4.2This Order, which is subject to the negative resolution procedure, temporarily extended the area of St Ives Harbour for the purposes of the G7 summit. This included giving the harbour authority power to give directions in relation to the extended harbour area. The procedure for giving, amending or revoking general directions in article 7 included the requirement to consult for a period of not less than six weeks, place a notice on display for a minimum of six weeks and included four references to time periods of 28 days and 12 weeks. As the Order was only in force for a period of 9 days, the Committee asked the Marine Management Organisation to explain. In a memorandum printed at Appendix 4, the Department acknowledges that the provisions identified by the Committee would have no practical purpose given the limited period for which this instrument had effect and explains that it had proposed an alternative form of drafting which had been rejected by the applicant harbour authority. The Committee has noted frequently that provisions that cannot possibly have any practical effect should not be included in legislation. The Committee accordingly reports article 7 for defective drafting, acknowledged in part by the Department.
4.3Article 2(1) defines “vessel” as including, amongst others, a “ship”, a “seaplane on the surface of the water” and a “hovercraft”. As the enabling Act defines “ship” as including both seaplanes on the surface of the water and hovercraft, the Committee asked the Department to explain why they were included within the definition of vessel. The Department acknowledges that neither were required (having regard to section 11 of the Interpretation Act 1978) but explains they were included to assist the reader. The Committee disagrees with the practice of including definitions within the instrument where these are already defined within the enabling Act, particularly where the practice is inconsistent and some definitions used in the instrument require the reader to refer to the enabling Act (in this case “ship”). Where it would assist the reader to point out that an expression is defined in the enabling Act, this could be done by way of a footnote (Statutory Instrument Practice paragraph 3.12.3). The Committee accordingly reports article 2(1) for defective drafting.

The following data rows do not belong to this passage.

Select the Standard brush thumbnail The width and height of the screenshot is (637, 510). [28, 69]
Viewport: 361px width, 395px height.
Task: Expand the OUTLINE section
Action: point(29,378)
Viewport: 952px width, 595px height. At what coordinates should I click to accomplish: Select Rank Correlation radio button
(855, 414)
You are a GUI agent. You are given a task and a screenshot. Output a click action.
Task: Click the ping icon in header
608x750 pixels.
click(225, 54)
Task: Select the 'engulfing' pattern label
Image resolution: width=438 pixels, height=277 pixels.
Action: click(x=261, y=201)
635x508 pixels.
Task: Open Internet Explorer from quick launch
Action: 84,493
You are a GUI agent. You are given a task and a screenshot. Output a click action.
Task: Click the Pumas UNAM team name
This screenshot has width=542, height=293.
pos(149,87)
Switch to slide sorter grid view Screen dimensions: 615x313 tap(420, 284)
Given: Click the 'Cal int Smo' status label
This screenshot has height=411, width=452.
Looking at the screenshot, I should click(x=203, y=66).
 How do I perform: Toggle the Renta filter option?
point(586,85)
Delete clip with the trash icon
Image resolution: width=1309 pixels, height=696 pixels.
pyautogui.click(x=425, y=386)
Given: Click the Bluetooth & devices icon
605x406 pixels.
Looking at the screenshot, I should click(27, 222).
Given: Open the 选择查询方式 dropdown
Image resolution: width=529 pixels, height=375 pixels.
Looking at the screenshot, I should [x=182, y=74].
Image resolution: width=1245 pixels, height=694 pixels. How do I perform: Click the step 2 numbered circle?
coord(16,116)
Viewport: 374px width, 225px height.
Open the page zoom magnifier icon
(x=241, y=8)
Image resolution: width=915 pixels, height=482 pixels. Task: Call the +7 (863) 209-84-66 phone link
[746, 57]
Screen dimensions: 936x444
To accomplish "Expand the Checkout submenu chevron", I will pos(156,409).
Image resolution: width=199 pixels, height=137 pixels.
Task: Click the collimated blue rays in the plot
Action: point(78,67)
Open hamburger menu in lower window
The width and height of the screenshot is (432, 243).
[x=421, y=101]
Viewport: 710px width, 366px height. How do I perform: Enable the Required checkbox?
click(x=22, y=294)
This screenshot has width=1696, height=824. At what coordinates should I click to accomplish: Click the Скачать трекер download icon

4.4Article 15 includes a saving provision and article 15(4) states that nothing in that article prejudices the operation of sections 15 to 17 of the Interpretation Act 1978. The Committee asked the Department firstly to explain what article 15 achieved that is not already achieved by section 16 of the Interpretation Act 1978 and, secondly, why a reference is made to sections 15 and 17 of the 1978 Act. (Section 15 provides that where an Act repeals an enactment, the repeal does not revive any enactment previously repealed unless words are added reviving it and section 17 deals with repeals and re-enactments, neither of which are relevant to this Order.) The Department confirms that article 15 was not necessary and the Committee accordingly reports article 15 for defective drafting, acknowledged by the Department.